To calculate the retarding force, we can use the equation of motion:

\( F = \frac{{\Delta p}}{{\Delta t}} \)

Where:
- \( F \) is the force,
- \( \Delta p \) is the change in momentum,
- \( \Delta t \) is the change in time.

First, let's calculate the initial momentum of the car.
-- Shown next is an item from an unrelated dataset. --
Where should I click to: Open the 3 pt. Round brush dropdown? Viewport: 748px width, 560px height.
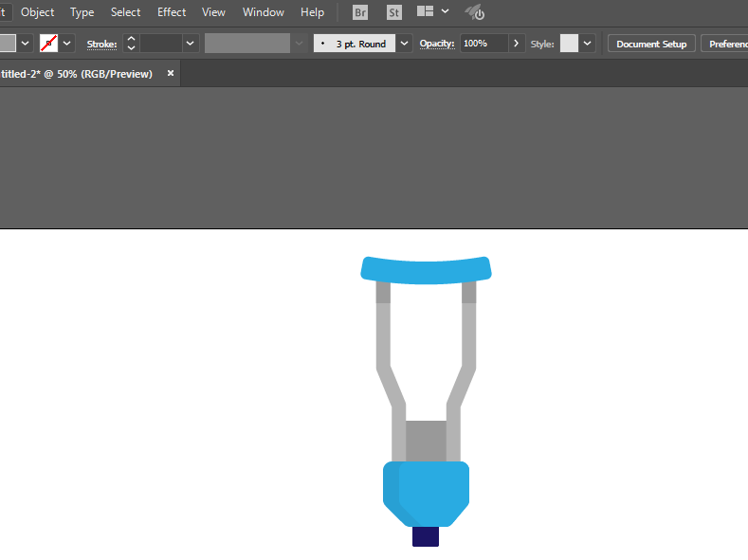[x=405, y=44]

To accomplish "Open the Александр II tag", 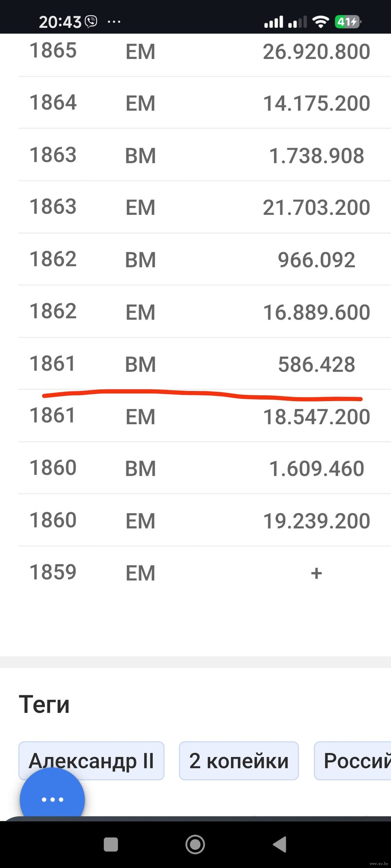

Momentum is given by the equation:

\( p_i = m \cdot v \)

Where:
- \( p_i \) is the initial momentum,
- \( m \) is the mass of the car,
- \( v \) is the velocity of the car.

Substituting the given values:

\( p_i = 1330 \, \text{kg} \times 28.0 \, \text{m/s} \)

\( p_i = 37240 \, \text{kg} \cdot \text{m/s} \)

Next, we'll calculate the final momentum of the car, which is zero because the car comes to rest.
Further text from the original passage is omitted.